Our advice and assistance is being sought across a huge range of activity. So how does this translate in terms of making a practical difference to the lives of New Zealanders? Let me run briefly through a few examples.
The Canterbury Earthquake
The second earthquake on February 22 was an enormous tragedy that overshadowed everything else in both our work and personal lives. The Treasury responded within a few hours, including by making emergency funds available without the usual parliamentary appropriation. We have created a dedicated team that is making a practical difference to those affected by this disaster through advice to Ministers on issues ranging from housing supply to insurance cover.
The Mixed Ownership Model
The Prime Minister revealed in his State of the Nation speech earlier this year that the Government is considering a mixed ownership model for four state-owned enterprises, along with further diluting the Crown shareholding in Air New Zealand, as part of a package of measures to boost savings and investment. By and large, these are organisations that affect our everyday lives and our Crown Ownership Monitoring Unit has been tasked with formulating advice on such a model.
A Record Bond Tender
Our Debt Management Office has been credited with “keeping New Zealand afloat”. This small Treasury team raises about $300 million a week to do so - money that the Crown needs to bridge the gap between revenue and expenditure. Recently, because conditions have been favourable for us, we've been raising more than we need – in one recent tender we broke the billion-dollar mark for the first time.

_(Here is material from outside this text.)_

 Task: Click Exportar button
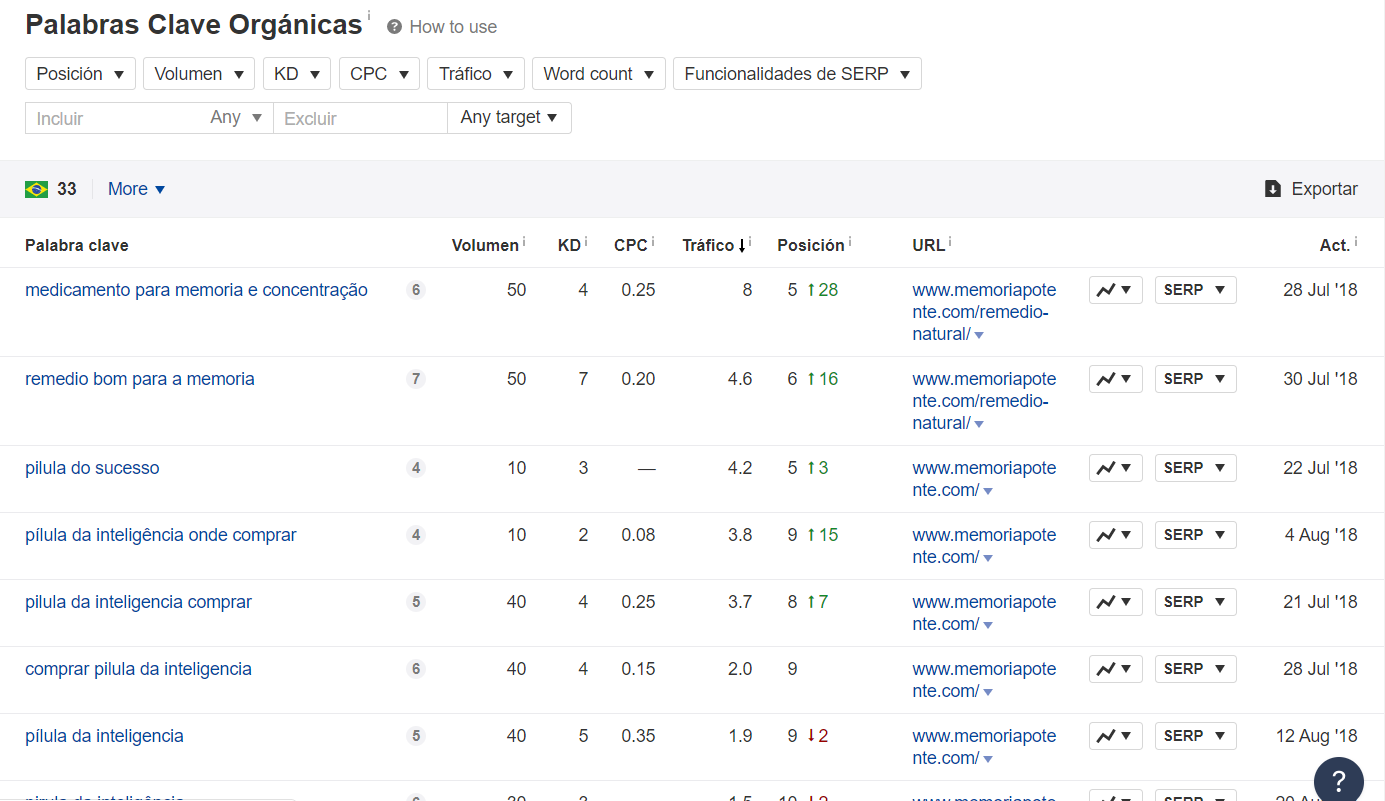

There is no doubting the practical difference that team is making to the country. It is ensuring that the government's bills get paid, and that state services keep functioning.
New Zealand is a small and slow-growing economy that has to fight very hard for our place in the world. And so the Treasury provides advice to the Government on a range of issues that influence the links between New Zealand's economy and the rest of the world. Our senior management undertake trips overseas each year that are crucial to building, maintaining and strengthening our relationships with other countries, and thereby in supporting New Zealand's economic performance and exports.
Ultimately, these trips are about improving living standards for New Zealanders i.e. our Treasury vision.
The Tri-Treasury Conference
In February, I hosted the Tri-Treasury conference. This was a significant international event, an opportunity to bring together the leaders of the New Zealand, Australian and United Kingdom Treasuries for in-depth discussions on the challenges that all three countries are facing in the wake of the Global Financial Crisis. It was the first such international Treasury conference of its kind and an invaluable opportunity to strengthen strategic links between the three countries.
Of course change and challenge bring new opportunity and lessons learned, and it is from some of these lessons that I draw my personal highlights.
One such highlight was the Central NI Treaty Settlement, where we led the government negotiations in a settlement that set new parameters in terms of partnership between the Crown and iwi. We took this on because the size and complexity of the issue meant we were the only organisation in government with the capability to deliver on this exercise.
The Fiscal Responsibility legislation is also something I am pretty proud about, and it received a lot of attention internationally. The underlying principle is that you are likely to get a better and more responsible result when people are given top -class information and the process is as transparent as possible. I'll return to the question of transparency, as I conclude these comments.
I'm also very proud of the role we played in helping to guide New Zealand through the global economic and financial crisis. The situation in New Zealand – especially in terms of loss of jobs and wealth - could have been much, much worse if it hadn't been for some effective steering through stormy waters.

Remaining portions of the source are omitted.